• **Dataset entries**:

***

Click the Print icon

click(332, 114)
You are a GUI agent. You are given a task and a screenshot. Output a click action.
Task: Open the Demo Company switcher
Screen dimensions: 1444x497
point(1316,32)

***

Output the entries exactly. Leave nothing out.

• **Reply**:
Click the Print icon

click(332, 114)
You are a GUI agent. You are given a task and a screenshot. Output a click action.
Task: Open the Demo Company switcher
Screen dimensions: 1444x497
point(1316,32)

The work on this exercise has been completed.